Farmer Sal’s comment: “This is the kind of meal that is so good, you want to eat it with your fingers!”
Serves 4 to 6.
This is one of the BEST ways of preparing zucchini. Make sure to use small zucchini for this recipe.
2 lbs small or medium-sized zucchini
2 Tb olive oil
1/2 tsp salt, or more to taste
1/4 tsp pepper
1. Start your barbecue or gas grill and heat to 450 degrees or so. (That’s hot, for those of you without a thermometer).
2. Cut the stem off the zucchini. Cut each one lengthwise in half or in quarters (depending on the size of the zucchini). Toss the cut zucchini with olive oil, salt, and pepper to coat evenly.
3. Scrape grill clean. Place prepared zucchini, cut side down, directly on the hot grill. Cook, uncovered for 5 to 10 minutes (depending on the size of the zucchini and the heat of the grill). Flip the zucchini, if necessary. The zucchini is done when it is just tender and spotty dark brown. Serve immediately, or cut into pieces to toss in a salad or with pasta.
My niece and I threw this together without a recipe, so this is a best-guess at how we made it. It was crunchy, not too sweet, and bursting with blackberry goodness. I know that we did use a full cup of butter, though.
4 cups fresh-picked ripe blackberries
4 to 5 cups sliced summer apples (we used Transparents)
1/2 cup sugar
1/3 cup whole wheat flour
3/4 cup white flour
2 cups large-flake rolled oats
1/2 tsp salt
1 to 1 -1/4 cups demerara sugar (any brown sugar will do)
1 cup unsalted butter, at room temperature
1. Preheat oven to 400 F. Get out a 9×13-inch pan.
2. Make the filling: place the prepared apples, the blackberries, and the sugar in the pan. Stir to mix evenly.
3. Make the topping: in a large bowl, combine the whole wheat flour, the white flour, the rolled oats, the salt and the brown sugar. Mix well. Add the butter and use your hands to mix everything until evenly blended. It should have the texture of crumbly cookie dough.

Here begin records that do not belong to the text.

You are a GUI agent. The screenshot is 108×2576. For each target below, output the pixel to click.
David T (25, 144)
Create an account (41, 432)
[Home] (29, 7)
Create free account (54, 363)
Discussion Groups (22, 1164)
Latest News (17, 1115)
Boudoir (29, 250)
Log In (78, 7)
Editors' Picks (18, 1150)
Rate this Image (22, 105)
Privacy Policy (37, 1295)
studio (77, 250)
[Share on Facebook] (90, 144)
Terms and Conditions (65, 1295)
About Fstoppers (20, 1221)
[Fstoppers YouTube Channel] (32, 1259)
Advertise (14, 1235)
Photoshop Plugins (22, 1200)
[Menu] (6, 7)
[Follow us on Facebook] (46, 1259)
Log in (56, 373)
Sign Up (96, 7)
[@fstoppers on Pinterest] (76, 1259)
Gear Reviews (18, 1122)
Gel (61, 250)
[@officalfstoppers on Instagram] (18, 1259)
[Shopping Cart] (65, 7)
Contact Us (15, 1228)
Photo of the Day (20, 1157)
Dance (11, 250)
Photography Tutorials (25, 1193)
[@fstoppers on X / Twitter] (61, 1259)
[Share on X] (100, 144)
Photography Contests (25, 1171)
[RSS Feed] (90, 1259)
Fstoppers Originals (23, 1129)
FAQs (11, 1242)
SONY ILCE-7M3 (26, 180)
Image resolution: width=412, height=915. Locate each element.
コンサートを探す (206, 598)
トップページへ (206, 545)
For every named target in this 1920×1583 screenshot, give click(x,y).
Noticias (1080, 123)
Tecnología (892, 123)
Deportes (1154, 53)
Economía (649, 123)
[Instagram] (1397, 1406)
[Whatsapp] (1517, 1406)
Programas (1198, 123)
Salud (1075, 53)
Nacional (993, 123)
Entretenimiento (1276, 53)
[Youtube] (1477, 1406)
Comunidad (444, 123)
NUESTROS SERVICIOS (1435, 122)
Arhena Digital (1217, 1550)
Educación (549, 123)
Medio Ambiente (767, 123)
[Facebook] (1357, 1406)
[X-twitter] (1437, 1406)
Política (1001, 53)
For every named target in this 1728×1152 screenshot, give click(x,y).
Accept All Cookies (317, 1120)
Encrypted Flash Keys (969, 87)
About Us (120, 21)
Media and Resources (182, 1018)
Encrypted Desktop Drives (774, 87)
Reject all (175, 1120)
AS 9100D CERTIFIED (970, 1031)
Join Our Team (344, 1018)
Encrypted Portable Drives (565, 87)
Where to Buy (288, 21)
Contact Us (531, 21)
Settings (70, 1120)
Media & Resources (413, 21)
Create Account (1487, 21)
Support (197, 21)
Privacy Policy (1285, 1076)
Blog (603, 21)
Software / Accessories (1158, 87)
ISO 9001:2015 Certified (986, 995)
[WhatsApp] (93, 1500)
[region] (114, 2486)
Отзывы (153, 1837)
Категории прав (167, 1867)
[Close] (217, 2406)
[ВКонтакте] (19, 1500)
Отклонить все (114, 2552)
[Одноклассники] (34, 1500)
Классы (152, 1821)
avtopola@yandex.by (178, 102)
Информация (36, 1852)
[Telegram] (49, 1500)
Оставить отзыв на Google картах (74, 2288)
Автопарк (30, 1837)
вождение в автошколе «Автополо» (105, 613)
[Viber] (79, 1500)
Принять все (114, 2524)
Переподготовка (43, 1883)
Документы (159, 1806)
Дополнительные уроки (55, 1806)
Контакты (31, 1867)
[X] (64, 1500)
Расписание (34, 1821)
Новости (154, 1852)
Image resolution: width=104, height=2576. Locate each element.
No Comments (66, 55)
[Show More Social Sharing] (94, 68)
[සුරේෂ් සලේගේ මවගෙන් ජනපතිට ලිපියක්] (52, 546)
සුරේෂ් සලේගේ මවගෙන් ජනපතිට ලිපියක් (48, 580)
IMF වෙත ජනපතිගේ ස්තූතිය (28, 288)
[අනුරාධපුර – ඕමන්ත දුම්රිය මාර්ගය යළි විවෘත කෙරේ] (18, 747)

4. Sprinkle the topping evenly over the filling and press gently. Place crisp in the oven and bake about 30 minutes. Rotate pan, recude heat to 350, and bake another 15 to 30 minutes, until topping is golden brown and crisp and the filling is bubbling and juicy.
5. Let crisp sit at lest 10 minutes before serving. Serve with whipped cream or vanilla ice cream, if desired.